# Task brief
The answer consists solely of the lines running from the one with "Click the Search connection or database field" through the final line below, transcribed exactly and without any pictures.

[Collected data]
#####
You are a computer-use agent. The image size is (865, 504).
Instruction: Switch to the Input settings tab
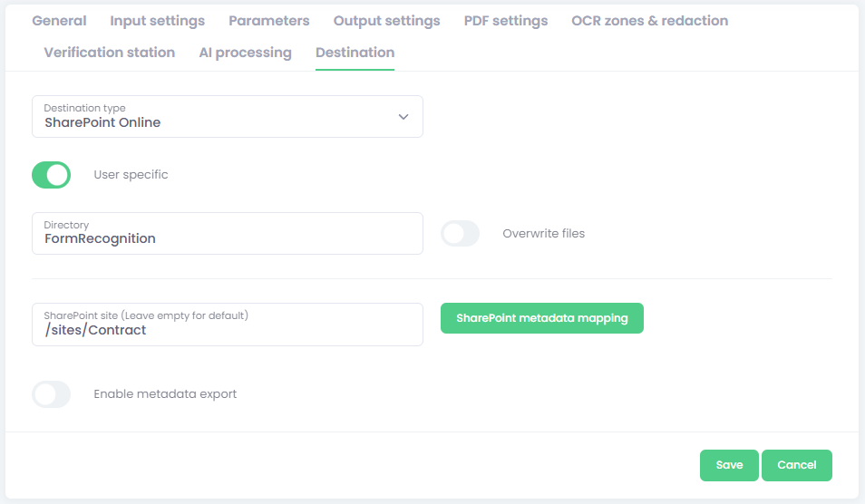(157, 21)
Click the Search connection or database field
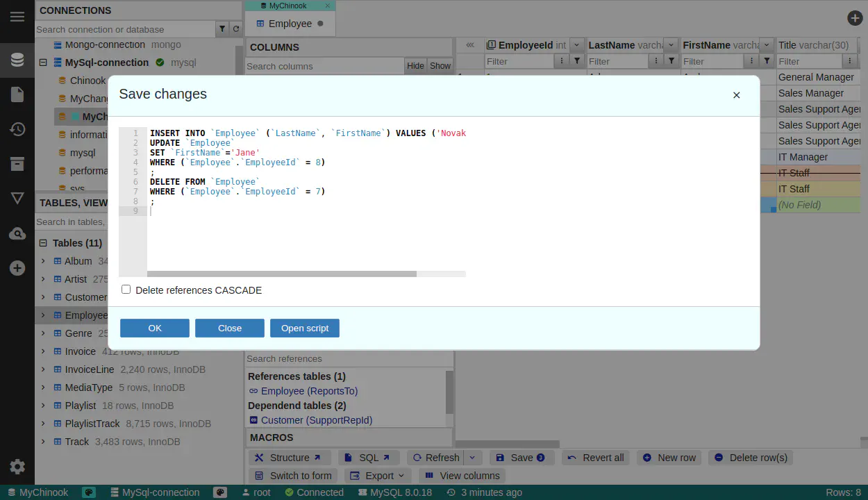868x500 pixels. [x=125, y=29]
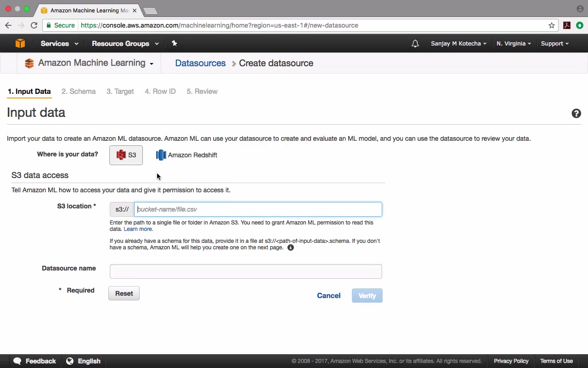The height and width of the screenshot is (368, 588).
Task: Click the Adobe PDF extension icon
Action: [x=567, y=25]
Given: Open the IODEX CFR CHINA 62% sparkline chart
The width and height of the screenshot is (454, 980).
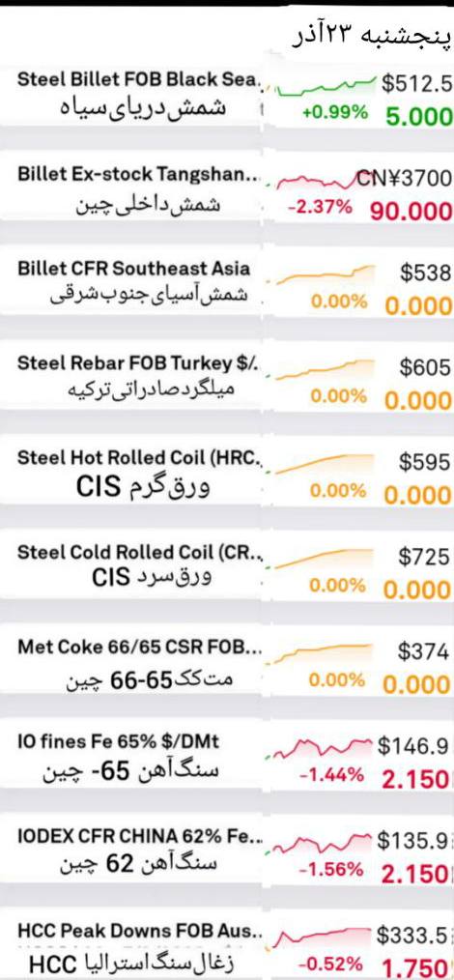Looking at the screenshot, I should [x=321, y=844].
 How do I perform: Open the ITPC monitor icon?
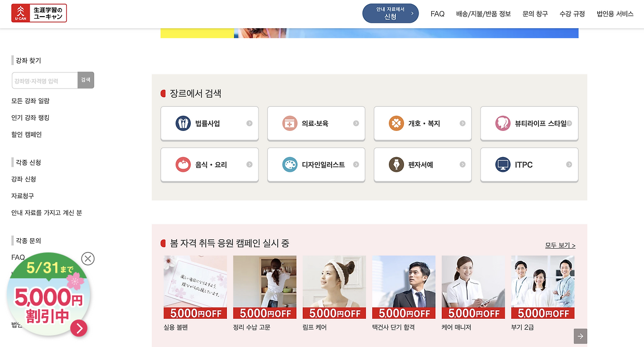coord(503,165)
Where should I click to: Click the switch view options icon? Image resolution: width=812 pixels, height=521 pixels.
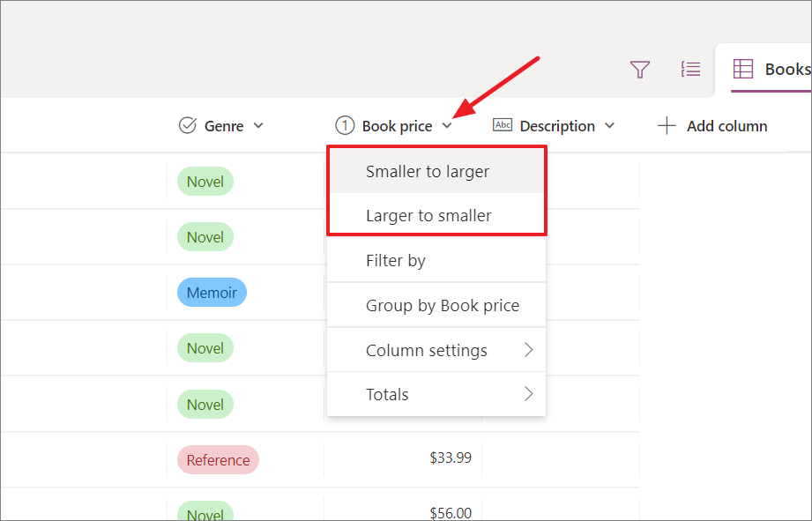690,69
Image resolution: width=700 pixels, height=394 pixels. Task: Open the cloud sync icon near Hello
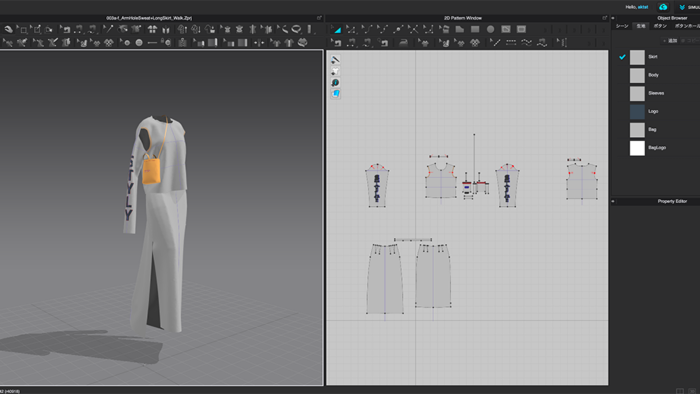[663, 7]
#####
# Response below
Click the Search connection or database field
868x500 pixels. [x=125, y=29]
The height and width of the screenshot is (368, 588).
Task: Click the Adobe PDF extension icon
Action: [x=567, y=25]
Given: Open the IODEX CFR CHINA 62% sparkline chart
The width and height of the screenshot is (454, 980).
Looking at the screenshot, I should [x=321, y=844].
 How do I perform: Open the ITPC monitor icon?
coord(503,165)
Where should I click to: Click the switch view options icon? Image resolution: width=812 pixels, height=521 pixels.
690,69
Image resolution: width=700 pixels, height=394 pixels. Task: Open the cloud sync icon near Hello
[663, 7]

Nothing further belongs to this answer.